To-do item: Reproduce the whole listing below word for word, leaving nothing out.

╔══

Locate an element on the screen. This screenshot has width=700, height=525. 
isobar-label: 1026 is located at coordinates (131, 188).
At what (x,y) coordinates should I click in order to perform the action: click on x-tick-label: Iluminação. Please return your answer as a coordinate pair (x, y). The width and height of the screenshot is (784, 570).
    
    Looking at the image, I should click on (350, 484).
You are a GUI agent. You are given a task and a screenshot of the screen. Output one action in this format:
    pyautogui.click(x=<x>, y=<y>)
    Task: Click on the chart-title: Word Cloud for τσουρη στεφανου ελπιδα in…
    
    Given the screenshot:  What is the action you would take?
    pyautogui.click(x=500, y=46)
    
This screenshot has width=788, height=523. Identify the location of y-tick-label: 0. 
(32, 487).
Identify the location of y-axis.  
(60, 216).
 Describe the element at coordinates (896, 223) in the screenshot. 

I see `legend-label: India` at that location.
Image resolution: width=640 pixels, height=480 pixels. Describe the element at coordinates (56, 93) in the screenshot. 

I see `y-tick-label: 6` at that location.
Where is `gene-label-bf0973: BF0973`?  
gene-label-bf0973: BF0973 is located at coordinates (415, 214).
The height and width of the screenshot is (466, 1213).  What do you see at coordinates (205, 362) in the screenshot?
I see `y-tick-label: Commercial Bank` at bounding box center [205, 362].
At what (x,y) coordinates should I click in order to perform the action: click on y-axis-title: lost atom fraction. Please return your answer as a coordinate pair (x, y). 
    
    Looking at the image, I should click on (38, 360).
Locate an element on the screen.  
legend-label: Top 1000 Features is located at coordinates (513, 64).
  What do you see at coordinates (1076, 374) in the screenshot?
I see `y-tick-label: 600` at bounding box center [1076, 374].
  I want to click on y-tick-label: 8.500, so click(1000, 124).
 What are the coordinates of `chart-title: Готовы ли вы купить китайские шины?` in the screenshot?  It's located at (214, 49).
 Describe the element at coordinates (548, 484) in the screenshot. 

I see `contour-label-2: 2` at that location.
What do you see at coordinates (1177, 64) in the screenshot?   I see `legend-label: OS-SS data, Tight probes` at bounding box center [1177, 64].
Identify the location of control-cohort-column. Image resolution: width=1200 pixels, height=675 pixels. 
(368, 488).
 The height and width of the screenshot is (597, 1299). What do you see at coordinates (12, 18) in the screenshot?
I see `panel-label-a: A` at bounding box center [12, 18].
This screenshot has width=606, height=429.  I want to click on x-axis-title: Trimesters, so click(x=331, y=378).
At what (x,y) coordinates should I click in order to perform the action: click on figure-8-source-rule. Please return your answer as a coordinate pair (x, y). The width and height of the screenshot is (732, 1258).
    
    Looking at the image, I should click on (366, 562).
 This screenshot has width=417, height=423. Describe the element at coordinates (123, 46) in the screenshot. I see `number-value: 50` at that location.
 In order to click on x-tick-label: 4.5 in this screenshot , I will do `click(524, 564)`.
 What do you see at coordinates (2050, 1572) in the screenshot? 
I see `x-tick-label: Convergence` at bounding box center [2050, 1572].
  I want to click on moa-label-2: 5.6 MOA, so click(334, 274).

╚══

Exercise output:
Locate an element on the screen. This screenshot has width=700, height=525. 
isobar-label: 1026 is located at coordinates (131, 188).
At what (x,y) coordinates should I click in order to perform the action: click on x-tick-label: Iluminação. Please return your answer as a coordinate pair (x, y). The width and height of the screenshot is (784, 570).
    
    Looking at the image, I should click on (350, 484).
You are a GUI agent. You are given a task and a screenshot of the screen. Output one action in this format:
    pyautogui.click(x=<x>, y=<y>)
    Task: Click on the chart-title: Word Cloud for τσουρη στεφανου ελπιδα in…
    
    Given the screenshot:  What is the action you would take?
    pyautogui.click(x=500, y=46)
    
This screenshot has width=788, height=523. Identify the location of y-tick-label: 0. 
(32, 487).
Identify the location of y-axis.  
(60, 216).
 Describe the element at coordinates (896, 223) in the screenshot. 

I see `legend-label: India` at that location.
Image resolution: width=640 pixels, height=480 pixels. Describe the element at coordinates (56, 93) in the screenshot. 

I see `y-tick-label: 6` at that location.
Where is `gene-label-bf0973: BF0973`?  
gene-label-bf0973: BF0973 is located at coordinates (415, 214).
The height and width of the screenshot is (466, 1213).  What do you see at coordinates (205, 362) in the screenshot?
I see `y-tick-label: Commercial Bank` at bounding box center [205, 362].
At what (x,y) coordinates should I click in order to perform the action: click on y-axis-title: lost atom fraction. Please return your answer as a coordinate pair (x, y). 
    
    Looking at the image, I should click on (38, 360).
Locate an element on the screen.  
legend-label: Top 1000 Features is located at coordinates (513, 64).
  What do you see at coordinates (1076, 374) in the screenshot?
I see `y-tick-label: 600` at bounding box center [1076, 374].
  I want to click on y-tick-label: 8.500, so click(1000, 124).
 What are the coordinates of `chart-title: Готовы ли вы купить китайские шины?` in the screenshot?  It's located at (214, 49).
 Describe the element at coordinates (548, 484) in the screenshot. 

I see `contour-label-2: 2` at that location.
What do you see at coordinates (1177, 64) in the screenshot?   I see `legend-label: OS-SS data, Tight probes` at bounding box center [1177, 64].
Identify the location of control-cohort-column. Image resolution: width=1200 pixels, height=675 pixels. 
(368, 488).
 The height and width of the screenshot is (597, 1299). What do you see at coordinates (12, 18) in the screenshot?
I see `panel-label-a: A` at bounding box center [12, 18].
This screenshot has width=606, height=429.  I want to click on x-axis-title: Trimesters, so click(x=331, y=378).
At what (x,y) coordinates should I click in order to perform the action: click on figure-8-source-rule. Please return your answer as a coordinate pair (x, y). The width and height of the screenshot is (732, 1258).
    
    Looking at the image, I should click on (366, 562).
 This screenshot has width=417, height=423. Describe the element at coordinates (123, 46) in the screenshot. I see `number-value: 50` at that location.
 In order to click on x-tick-label: 4.5 in this screenshot , I will do `click(524, 564)`.
 What do you see at coordinates (2050, 1572) in the screenshot? 
I see `x-tick-label: Convergence` at bounding box center [2050, 1572].
  I want to click on moa-label-2: 5.6 MOA, so click(334, 274).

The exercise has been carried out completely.